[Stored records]
== Segment start ==
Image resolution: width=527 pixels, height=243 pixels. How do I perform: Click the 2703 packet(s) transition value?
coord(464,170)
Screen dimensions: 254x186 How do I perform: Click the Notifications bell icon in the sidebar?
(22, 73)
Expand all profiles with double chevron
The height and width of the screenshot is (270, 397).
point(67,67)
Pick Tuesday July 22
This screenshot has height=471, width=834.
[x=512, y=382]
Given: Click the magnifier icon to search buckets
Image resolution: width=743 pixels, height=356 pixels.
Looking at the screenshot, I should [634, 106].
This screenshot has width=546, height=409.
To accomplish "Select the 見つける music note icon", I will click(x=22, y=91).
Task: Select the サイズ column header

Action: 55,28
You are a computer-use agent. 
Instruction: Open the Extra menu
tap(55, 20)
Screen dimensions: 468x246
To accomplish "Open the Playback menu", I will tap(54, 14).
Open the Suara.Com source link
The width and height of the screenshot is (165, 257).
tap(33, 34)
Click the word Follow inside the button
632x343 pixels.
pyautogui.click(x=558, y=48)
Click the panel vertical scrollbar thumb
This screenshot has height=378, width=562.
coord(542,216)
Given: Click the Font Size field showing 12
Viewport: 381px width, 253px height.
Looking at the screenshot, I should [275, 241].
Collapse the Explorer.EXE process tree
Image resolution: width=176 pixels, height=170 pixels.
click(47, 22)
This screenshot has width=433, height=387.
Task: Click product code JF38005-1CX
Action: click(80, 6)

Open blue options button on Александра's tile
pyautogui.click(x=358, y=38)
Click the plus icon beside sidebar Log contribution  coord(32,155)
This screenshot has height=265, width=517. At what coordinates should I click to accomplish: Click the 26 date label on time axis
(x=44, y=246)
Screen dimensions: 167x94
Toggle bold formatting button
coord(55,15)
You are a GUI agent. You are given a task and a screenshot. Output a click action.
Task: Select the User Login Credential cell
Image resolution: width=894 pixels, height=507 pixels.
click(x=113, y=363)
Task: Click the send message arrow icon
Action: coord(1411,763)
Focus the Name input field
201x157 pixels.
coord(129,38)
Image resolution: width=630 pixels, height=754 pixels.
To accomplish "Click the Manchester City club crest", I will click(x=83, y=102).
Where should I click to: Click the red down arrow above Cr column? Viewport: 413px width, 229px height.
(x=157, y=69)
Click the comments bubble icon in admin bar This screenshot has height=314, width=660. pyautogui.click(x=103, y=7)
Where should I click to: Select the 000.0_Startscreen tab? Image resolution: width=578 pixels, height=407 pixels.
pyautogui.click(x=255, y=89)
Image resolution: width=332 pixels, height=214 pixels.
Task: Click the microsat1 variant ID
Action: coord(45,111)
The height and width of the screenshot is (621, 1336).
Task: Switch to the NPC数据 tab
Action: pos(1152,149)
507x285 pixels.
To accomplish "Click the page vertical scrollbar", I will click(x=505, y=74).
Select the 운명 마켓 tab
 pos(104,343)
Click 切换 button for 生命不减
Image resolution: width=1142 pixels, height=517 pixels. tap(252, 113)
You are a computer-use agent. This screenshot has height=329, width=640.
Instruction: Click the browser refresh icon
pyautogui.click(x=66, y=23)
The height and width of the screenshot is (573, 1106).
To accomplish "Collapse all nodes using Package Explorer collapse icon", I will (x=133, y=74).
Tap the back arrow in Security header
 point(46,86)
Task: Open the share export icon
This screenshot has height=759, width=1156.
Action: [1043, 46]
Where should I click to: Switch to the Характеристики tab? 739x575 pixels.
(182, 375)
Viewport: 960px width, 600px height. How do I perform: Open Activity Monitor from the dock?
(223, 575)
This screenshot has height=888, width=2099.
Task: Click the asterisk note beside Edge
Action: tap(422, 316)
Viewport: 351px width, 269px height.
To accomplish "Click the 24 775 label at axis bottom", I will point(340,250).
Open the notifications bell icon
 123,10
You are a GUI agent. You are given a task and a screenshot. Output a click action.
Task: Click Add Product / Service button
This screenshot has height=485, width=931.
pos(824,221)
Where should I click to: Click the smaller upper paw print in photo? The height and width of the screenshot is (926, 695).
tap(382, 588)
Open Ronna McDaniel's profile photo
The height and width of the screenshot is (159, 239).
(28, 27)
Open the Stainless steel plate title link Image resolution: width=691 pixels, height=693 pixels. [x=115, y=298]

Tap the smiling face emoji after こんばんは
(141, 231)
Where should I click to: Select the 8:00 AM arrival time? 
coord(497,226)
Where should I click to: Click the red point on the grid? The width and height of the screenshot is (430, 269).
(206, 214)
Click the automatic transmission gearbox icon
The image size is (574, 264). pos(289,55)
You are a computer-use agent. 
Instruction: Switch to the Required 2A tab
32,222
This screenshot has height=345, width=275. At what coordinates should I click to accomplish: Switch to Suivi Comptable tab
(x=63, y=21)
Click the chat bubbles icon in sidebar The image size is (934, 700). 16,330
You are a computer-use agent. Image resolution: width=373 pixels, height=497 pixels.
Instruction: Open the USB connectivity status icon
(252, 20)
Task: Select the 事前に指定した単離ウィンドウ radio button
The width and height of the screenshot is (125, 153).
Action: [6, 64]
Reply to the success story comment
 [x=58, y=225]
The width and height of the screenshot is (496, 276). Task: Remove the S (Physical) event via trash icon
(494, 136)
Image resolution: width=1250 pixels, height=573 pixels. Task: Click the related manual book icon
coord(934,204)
== Segment end ==
* Problem requirements
Retype the records above in full, matching each line exactly.

* Written solution
Image resolution: width=527 pixels, height=243 pixels. How do I perform: Click the 2703 packet(s) transition value?
coord(464,170)
Screen dimensions: 254x186 How do I perform: Click the Notifications bell icon in the sidebar?
(22, 73)
Expand all profiles with double chevron
The height and width of the screenshot is (270, 397).
point(67,67)
Pick Tuesday July 22
This screenshot has height=471, width=834.
[x=512, y=382]
Given: Click the magnifier icon to search buckets
Image resolution: width=743 pixels, height=356 pixels.
Looking at the screenshot, I should [634, 106].
This screenshot has width=546, height=409.
To accomplish "Select the 見つける music note icon", I will click(x=22, y=91).
Task: Select the サイズ column header

Action: 55,28
You are a computer-use agent. 
Instruction: Open the Extra menu
tap(55, 20)
Screen dimensions: 468x246
To accomplish "Open the Playback menu", I will tap(54, 14).
Open the Suara.Com source link
The width and height of the screenshot is (165, 257).
tap(33, 34)
Click the word Follow inside the button
632x343 pixels.
pyautogui.click(x=558, y=48)
Click the panel vertical scrollbar thumb
This screenshot has height=378, width=562.
coord(542,216)
Given: Click the Font Size field showing 12
Viewport: 381px width, 253px height.
Looking at the screenshot, I should [275, 241].
Collapse the Explorer.EXE process tree
Image resolution: width=176 pixels, height=170 pixels.
click(47, 22)
This screenshot has width=433, height=387.
Task: Click product code JF38005-1CX
Action: click(80, 6)

Open blue options button on Александра's tile
pyautogui.click(x=358, y=38)
Click the plus icon beside sidebar Log contribution  coord(32,155)
This screenshot has height=265, width=517. At what coordinates should I click to accomplish: Click the 26 date label on time axis
(x=44, y=246)
Screen dimensions: 167x94
Toggle bold formatting button
coord(55,15)
You are a GUI agent. You are given a task and a screenshot. Output a click action.
Task: Select the User Login Credential cell
Image resolution: width=894 pixels, height=507 pixels.
click(x=113, y=363)
Task: Click the send message arrow icon
Action: coord(1411,763)
Focus the Name input field
201x157 pixels.
coord(129,38)
Image resolution: width=630 pixels, height=754 pixels.
To accomplish "Click the Manchester City club crest", I will click(x=83, y=102).
Where should I click to: Click the red down arrow above Cr column? Viewport: 413px width, 229px height.
(x=157, y=69)
Click the comments bubble icon in admin bar This screenshot has height=314, width=660. pyautogui.click(x=103, y=7)
Where should I click to: Select the 000.0_Startscreen tab? Image resolution: width=578 pixels, height=407 pixels.
pyautogui.click(x=255, y=89)
Image resolution: width=332 pixels, height=214 pixels.
Task: Click the microsat1 variant ID
Action: coord(45,111)
The height and width of the screenshot is (621, 1336).
Task: Switch to the NPC数据 tab
Action: pos(1152,149)
507x285 pixels.
To accomplish "Click the page vertical scrollbar", I will click(x=505, y=74).
Select the 운명 마켓 tab
 pos(104,343)
Click 切换 button for 生命不减
Image resolution: width=1142 pixels, height=517 pixels. tap(252, 113)
You are a computer-use agent. This screenshot has height=329, width=640.
Instruction: Click the browser refresh icon
pyautogui.click(x=66, y=23)
The height and width of the screenshot is (573, 1106).
To accomplish "Collapse all nodes using Package Explorer collapse icon", I will (x=133, y=74).
Tap the back arrow in Security header
 point(46,86)
Task: Open the share export icon
This screenshot has height=759, width=1156.
Action: [1043, 46]
Where should I click to: Switch to the Характеристики tab? 739x575 pixels.
(182, 375)
Viewport: 960px width, 600px height. How do I perform: Open Activity Monitor from the dock?
(223, 575)
This screenshot has height=888, width=2099.
Task: Click the asterisk note beside Edge
Action: tap(422, 316)
Viewport: 351px width, 269px height.
To accomplish "Click the 24 775 label at axis bottom", I will point(340,250).
Open the notifications bell icon
 123,10
You are a GUI agent. You are given a task and a screenshot. Output a click action.
Task: Click Add Product / Service button
This screenshot has height=485, width=931.
pos(824,221)
Where should I click to: Click the smaller upper paw print in photo? The height and width of the screenshot is (926, 695).
tap(382, 588)
Open Ronna McDaniel's profile photo
The height and width of the screenshot is (159, 239).
(28, 27)
Open the Stainless steel plate title link Image resolution: width=691 pixels, height=693 pixels. [x=115, y=298]

Tap the smiling face emoji after こんばんは
(141, 231)
Where should I click to: Select the 8:00 AM arrival time? 
coord(497,226)
Where should I click to: Click the red point on the grid? The width and height of the screenshot is (430, 269).
(206, 214)
Click the automatic transmission gearbox icon
The image size is (574, 264). pos(289,55)
You are a computer-use agent. 
Instruction: Switch to the Required 2A tab
32,222
This screenshot has height=345, width=275. At what coordinates should I click to accomplish: Switch to Suivi Comptable tab
(x=63, y=21)
Click the chat bubbles icon in sidebar The image size is (934, 700). 16,330
You are a computer-use agent. Image resolution: width=373 pixels, height=497 pixels.
Instruction: Open the USB connectivity status icon
(252, 20)
Task: Select the 事前に指定した単離ウィンドウ radio button
The width and height of the screenshot is (125, 153).
Action: [6, 64]
Reply to the success story comment
 [x=58, y=225]
The width and height of the screenshot is (496, 276). Task: Remove the S (Physical) event via trash icon
(494, 136)
Image resolution: width=1250 pixels, height=573 pixels. Task: Click the related manual book icon
coord(934,204)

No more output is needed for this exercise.